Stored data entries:
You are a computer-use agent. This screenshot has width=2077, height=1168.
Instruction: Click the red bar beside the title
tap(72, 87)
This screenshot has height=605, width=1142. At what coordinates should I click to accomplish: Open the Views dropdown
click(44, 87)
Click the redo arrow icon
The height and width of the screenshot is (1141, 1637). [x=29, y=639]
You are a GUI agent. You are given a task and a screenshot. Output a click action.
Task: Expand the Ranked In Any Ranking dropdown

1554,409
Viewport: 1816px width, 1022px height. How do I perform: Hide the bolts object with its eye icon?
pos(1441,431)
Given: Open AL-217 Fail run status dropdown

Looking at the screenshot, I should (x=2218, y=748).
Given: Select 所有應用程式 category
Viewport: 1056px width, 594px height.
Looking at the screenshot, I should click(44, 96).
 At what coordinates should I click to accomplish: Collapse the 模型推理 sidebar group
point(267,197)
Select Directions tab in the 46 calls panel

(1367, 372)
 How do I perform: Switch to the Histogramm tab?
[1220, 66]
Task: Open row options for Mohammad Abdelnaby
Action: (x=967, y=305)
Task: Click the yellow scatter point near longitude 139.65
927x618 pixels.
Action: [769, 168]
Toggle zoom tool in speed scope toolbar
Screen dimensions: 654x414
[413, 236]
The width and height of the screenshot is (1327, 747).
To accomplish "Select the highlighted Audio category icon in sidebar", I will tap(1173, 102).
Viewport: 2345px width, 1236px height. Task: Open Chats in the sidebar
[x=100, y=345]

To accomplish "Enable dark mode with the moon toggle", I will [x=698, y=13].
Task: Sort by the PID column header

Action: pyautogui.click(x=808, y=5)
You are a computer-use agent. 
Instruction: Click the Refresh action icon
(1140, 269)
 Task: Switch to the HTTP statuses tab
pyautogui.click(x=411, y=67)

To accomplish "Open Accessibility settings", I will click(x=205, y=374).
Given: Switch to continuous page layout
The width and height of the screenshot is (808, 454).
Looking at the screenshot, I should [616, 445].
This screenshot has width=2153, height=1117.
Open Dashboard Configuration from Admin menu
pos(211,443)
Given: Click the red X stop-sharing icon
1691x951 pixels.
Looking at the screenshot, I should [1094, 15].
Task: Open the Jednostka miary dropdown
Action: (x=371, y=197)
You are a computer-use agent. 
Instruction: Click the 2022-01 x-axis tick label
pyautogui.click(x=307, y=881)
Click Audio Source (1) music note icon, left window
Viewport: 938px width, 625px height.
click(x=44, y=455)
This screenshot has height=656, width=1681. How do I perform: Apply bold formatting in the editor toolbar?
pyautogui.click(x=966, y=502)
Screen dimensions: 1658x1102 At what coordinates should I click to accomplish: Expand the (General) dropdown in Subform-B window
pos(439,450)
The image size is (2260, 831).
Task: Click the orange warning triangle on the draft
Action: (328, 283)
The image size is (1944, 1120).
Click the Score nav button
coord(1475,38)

Assignment: The entries shown above must be restated word for word.

Task answer:
You are a computer-use agent. This screenshot has width=2077, height=1168.
Instruction: Click the red bar beside the title
tap(72, 87)
This screenshot has height=605, width=1142. At what coordinates should I click to accomplish: Open the Views dropdown
click(44, 87)
Click the redo arrow icon
The height and width of the screenshot is (1141, 1637). [x=29, y=639]
You are a GUI agent. You are given a task and a screenshot. Output a click action.
Task: Expand the Ranked In Any Ranking dropdown

1554,409
Viewport: 1816px width, 1022px height. How do I perform: Hide the bolts object with its eye icon?
pos(1441,431)
Given: Open AL-217 Fail run status dropdown

Looking at the screenshot, I should (x=2218, y=748).
Given: Select 所有應用程式 category
Viewport: 1056px width, 594px height.
Looking at the screenshot, I should click(44, 96).
 At what coordinates should I click to accomplish: Collapse the 模型推理 sidebar group
point(267,197)
Select Directions tab in the 46 calls panel

(1367, 372)
 How do I perform: Switch to the Histogramm tab?
[1220, 66]
Task: Open row options for Mohammad Abdelnaby
Action: (x=967, y=305)
Task: Click the yellow scatter point near longitude 139.65
927x618 pixels.
Action: [769, 168]
Toggle zoom tool in speed scope toolbar
Screen dimensions: 654x414
[413, 236]
The width and height of the screenshot is (1327, 747).
To accomplish "Select the highlighted Audio category icon in sidebar", I will tap(1173, 102).
Viewport: 2345px width, 1236px height. Task: Open Chats in the sidebar
[x=100, y=345]

To accomplish "Enable dark mode with the moon toggle", I will [x=698, y=13].
Task: Sort by the PID column header

Action: pyautogui.click(x=808, y=5)
You are a computer-use agent. 
Instruction: Click the Refresh action icon
(1140, 269)
 Task: Switch to the HTTP statuses tab
pyautogui.click(x=411, y=67)

To accomplish "Open Accessibility settings", I will click(x=205, y=374).
Given: Switch to continuous page layout
The width and height of the screenshot is (808, 454).
Looking at the screenshot, I should [616, 445].
This screenshot has width=2153, height=1117.
Open Dashboard Configuration from Admin menu
pos(211,443)
Given: Click the red X stop-sharing icon
1691x951 pixels.
Looking at the screenshot, I should [1094, 15].
Task: Open the Jednostka miary dropdown
Action: (x=371, y=197)
You are a computer-use agent. 
Instruction: Click the 2022-01 x-axis tick label
pyautogui.click(x=307, y=881)
Click Audio Source (1) music note icon, left window
Viewport: 938px width, 625px height.
click(x=44, y=455)
This screenshot has height=656, width=1681. How do I perform: Apply bold formatting in the editor toolbar?
pyautogui.click(x=966, y=502)
Screen dimensions: 1658x1102 At what coordinates should I click to accomplish: Expand the (General) dropdown in Subform-B window
pos(439,450)
The image size is (2260, 831).
Task: Click the orange warning triangle on the draft
Action: (328, 283)
The image size is (1944, 1120).
Click the Score nav button
coord(1475,38)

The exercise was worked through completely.